2. Materials and Methods

Hesas et al. [39] presented the results of a study in which oil palm shell were used as raw material to produce activated carbons via microwave irradiation and KOH chemical activation. During the activation process of the hydroxide-impregnated raw material, nitrogen or carbon dioxide was passed through a gas reactor at a flow rate of 300 cm3/min. The effects of activation time and gaseous atmosphere in the reactor on the porous structure formation of the derived activated carbons were analyzed. In the aforementioned studies, among other activation times ranging from 5 to 45 min were analyzed, and nitrogen and carbon dioxide were tested as gaseous atmospheres. The resulting activated carbons were characterized by nitrogen adsorption isotherms determined at −196 °C by volumetric gas adsorption Micromeritics ASAP 2020 Series (Micromeritics Instrument Corporation, Norcross, GA, USA).
The BET [40] and T-plot [41] methods were used in the analysis of adsorption isotherms.
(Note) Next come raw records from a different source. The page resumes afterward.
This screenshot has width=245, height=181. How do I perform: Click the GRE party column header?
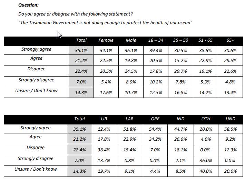[155, 119]
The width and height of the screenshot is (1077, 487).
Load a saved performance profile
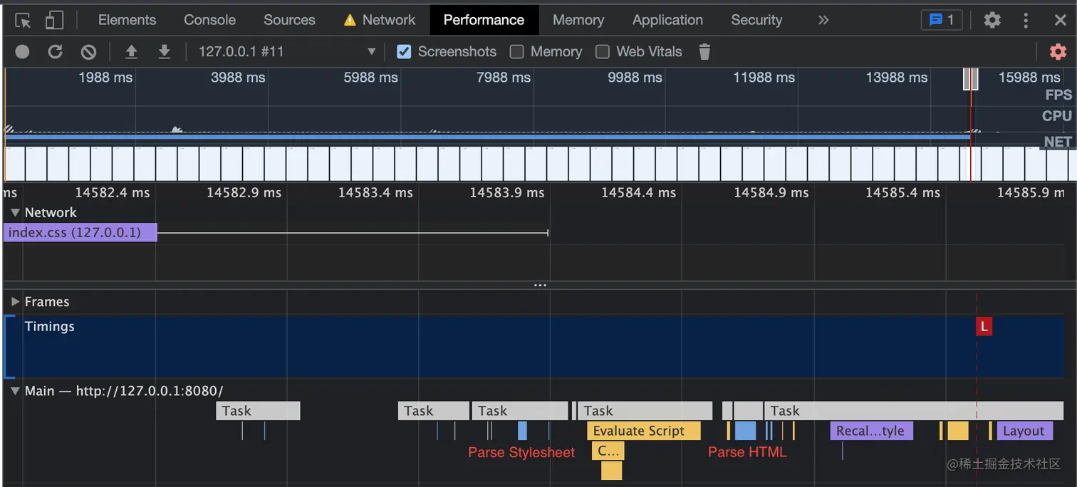pyautogui.click(x=132, y=51)
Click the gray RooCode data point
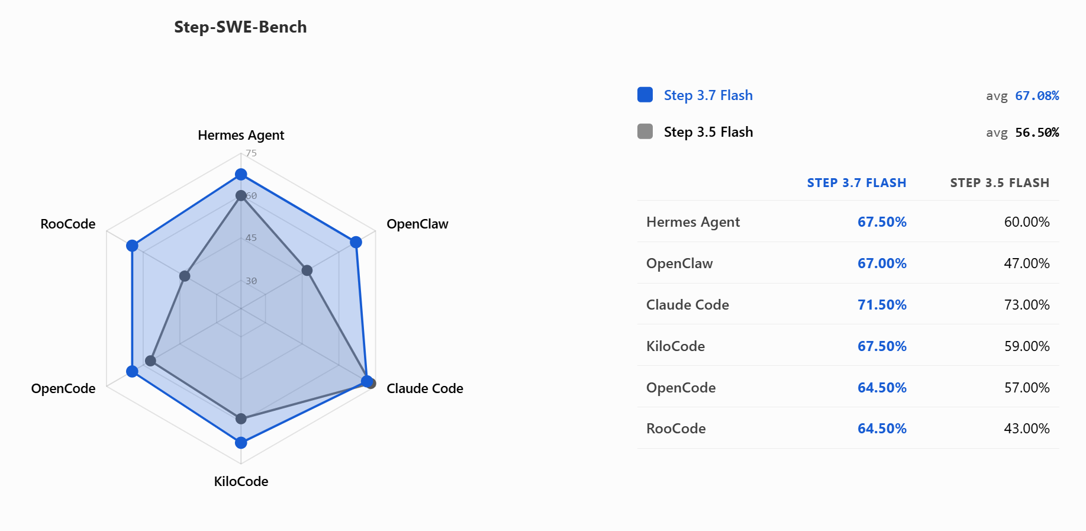The width and height of the screenshot is (1086, 531). pyautogui.click(x=185, y=276)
These methods have many well-known limitations, including not taking into account, among other things, surface heterogeneity, which could significantly affect the reliability of the obtained results.
Therefore, the concept of carrying out a new original series of analyses using more advanced and reliable methods of porous structure analysis, i.e., QSDFT [42,43,44,45] and the LBET [46,47,48,49,50] methods, taking into account, among other things, surface heterogeneity.
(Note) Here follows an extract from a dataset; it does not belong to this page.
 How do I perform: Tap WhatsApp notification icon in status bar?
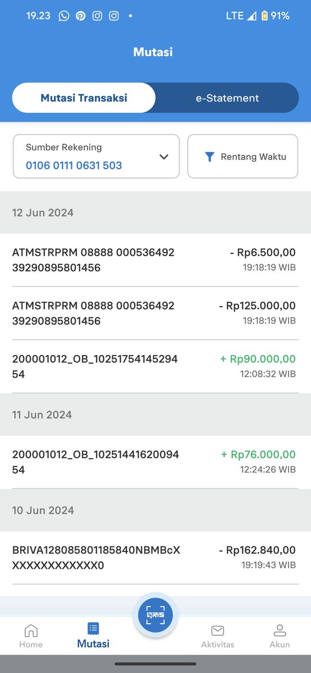tap(64, 16)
In the present research, the following parameters and indicators were determined: the specific surface area SQSDFT [m2g−1], the volume of pores VQSDFT [cm3g−1], and the micropores size distribution PSD obtained via the QSDFT method [42,43,44,45], the value of parameters of the porous structure. i.e., the volume of the first adsorbed layer VhA [cm3g−1], the dimensionless energy parameter for the first adsorbed layer QA/RT, the dimensionless energy parameter for the higher adsorbed layers, BC, the geometrical parameter of the porous structure determining the height of the adsorbate molecule clusters α, the geometrical parameter of the porous structure determining the width of the adsorbate molecule clusters β calculated via the LBET method [46,47,48,49,50]. Additionally, via the fast numerical multivariate identification procedure of adsorption systems, the following information were determined: the value of the surface heterogeneity parameter h, the value of the dispersion of fitting errors σe, the value of the indices of identification reliability wid and the adsorption energy distributions AED on the first adsorbed layer, obtained for all analyzed activated carbons.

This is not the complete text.